[IX] Add support for "empty" being the labeled data

huridocs / uwazi

Uwazi is a web-based, open-source solution for building and sharing document collections

http://www.uwazi.io

MIT License

244 stars 80 forks source link

[IX] Add support for "empty" being the labeled data #6979

Open aphilop opened 5 months ago

aphilop commented 5 months ago

This should be displayed in the Suggestions column and also in the Stats & Filter Panel.

FIX BUG: When accepting a SELECT type suggestion, if the suggestion is empty the server returns an error Id is invalid: name_of_the_tesauri because it tries to find the suggested value, which is nothing in the thesauri. This bug can now only happen when bulk accepting.

The UI should allow to individually accept SELECT, TEXT and NUMERIC suggestions with empty values.

txau commented 5 months ago

In the stats and filters this becomes a labeled data. So:

When a row in the table is labeled as "empty" and the model is returning "empty" it will be a "Match".
When a row in the table is labeled as "empty" and the model is returning suggestions it will be a "Mismatch"

So I guess we don't need to modify the stats UI, but just make sure that the backend is placing the right data in the right place.

In the table, maybe since the option to accept a suggestion exists in the table, we should also have the option to accept an "empty" value as the correct value and labeled data. For the sake of simplicity we could skip this change for now and allow to set the "empty" value only from the side panel.

Where we definitely need to be able to set the "empty" value is in the side panel.

juanmnl commented 4 months ago

@txau given that both can have an empty state, i guess the only way to filter through them is by adding a nested filter to Match and Mismatch (opening the possibility for us adding more options of granular filtering) but will also mean adding a "partial" state for the checkboxes and maybe a "collapse/expand" action to the main one at some point.

txau commented 4 months ago

I think we don't need to modify the filters. They are ok as they are, if the property is LABELED as empty, it may match or mismatch, we don't need to differentiate the empty status in filters.

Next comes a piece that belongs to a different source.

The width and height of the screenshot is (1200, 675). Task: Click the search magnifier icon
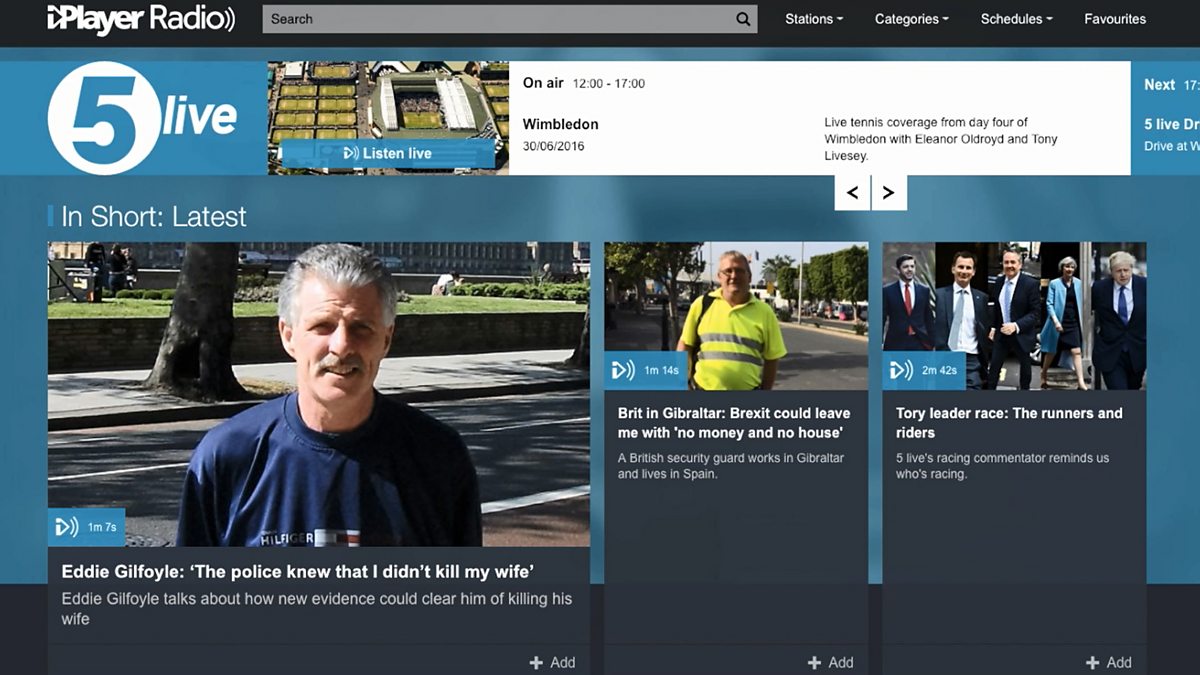[742, 19]
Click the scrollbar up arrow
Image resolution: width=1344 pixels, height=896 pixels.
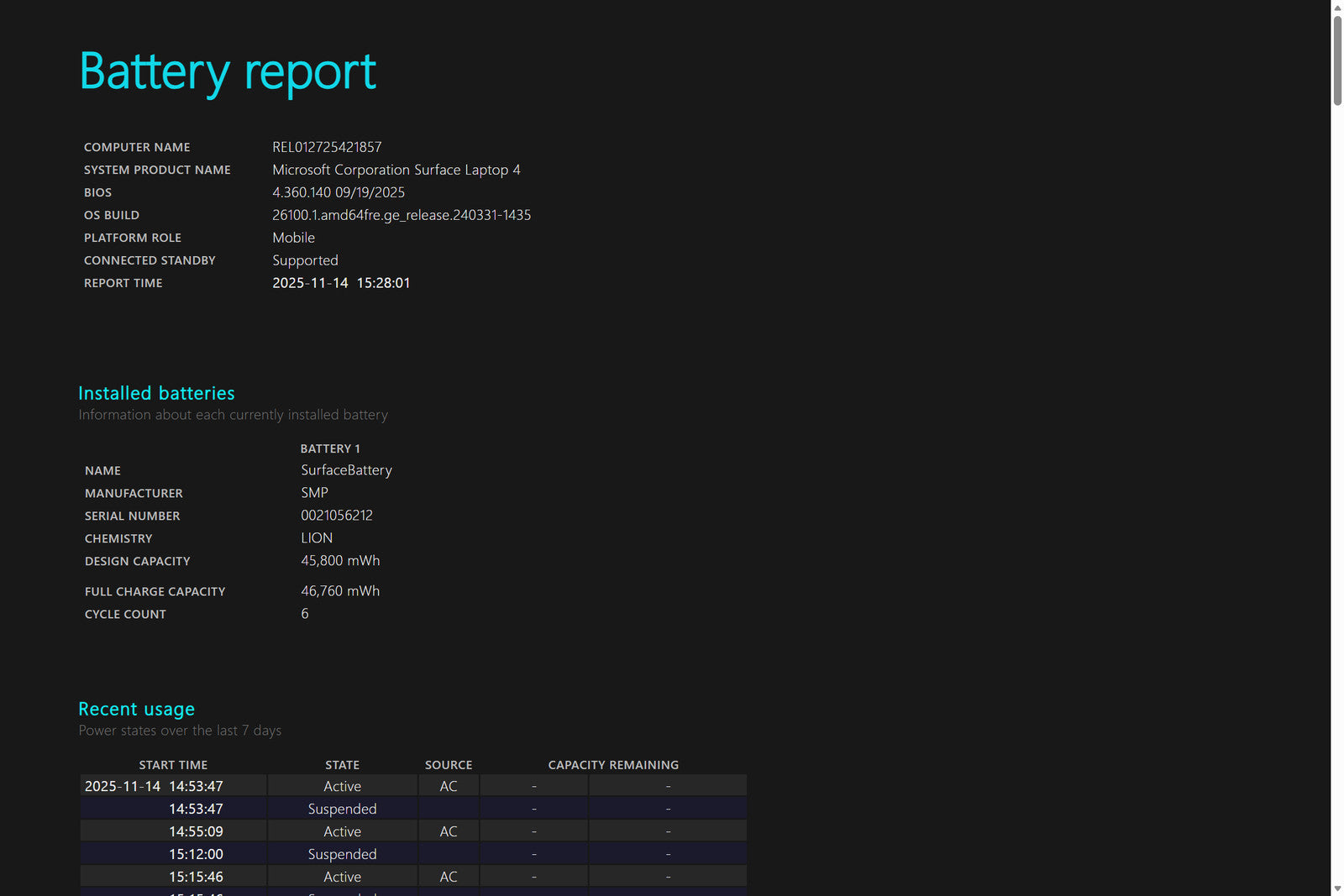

What we need is a way to set and check this value in the form.

It was suggested to have an extra option in the multiselect that is a fixed option saying "empty". But this is obfuscated. I think we need a more obvious and quick way for handling the empty value.

juanmnl commented 4 months ago

We are adding an action to the bottom bar of the hub when viewing a PDF, that will allow the users to quickly label the whole document as [empty].

If any values are selected (checkbox) this action should deselect all.

When the action has been triggered, the button will turn inactive and a message appears explaining that the document has been [labeled as empty], until a new value is selected.

Designs

gabriel-piles commented 3 months ago

This change also affects the contract with the service. We want to be explicit about whether a value is empty and whether the suggested prediction is empty. My suggestion for passing this information back and forth to the service is as follows:

LabeledData:

tenant: str = ""
id: str = ""
xml_file_name: str = ""
entity_name: str = ""
language_iso: str = ""

--> empty_value: bool = False

label_text: str = ""
values: list[Option] = list()
source_text: str = ""
page_width: float = 0
page_height: float = 0
xml_segments_boxes: list[SegmentBox] = list()
label_segments_boxes: list[SegmentBox] = list()

Suggestion:

tenant: str
id: str
xml_file_name: str = ""
entity_name: str = ""

--> empty_suggestion: bool = False

text: str = ""
values: list[Option] = list()
segment_text: str = ""
page_number: int = 1
segments_boxes: list[SegmentBox] = list()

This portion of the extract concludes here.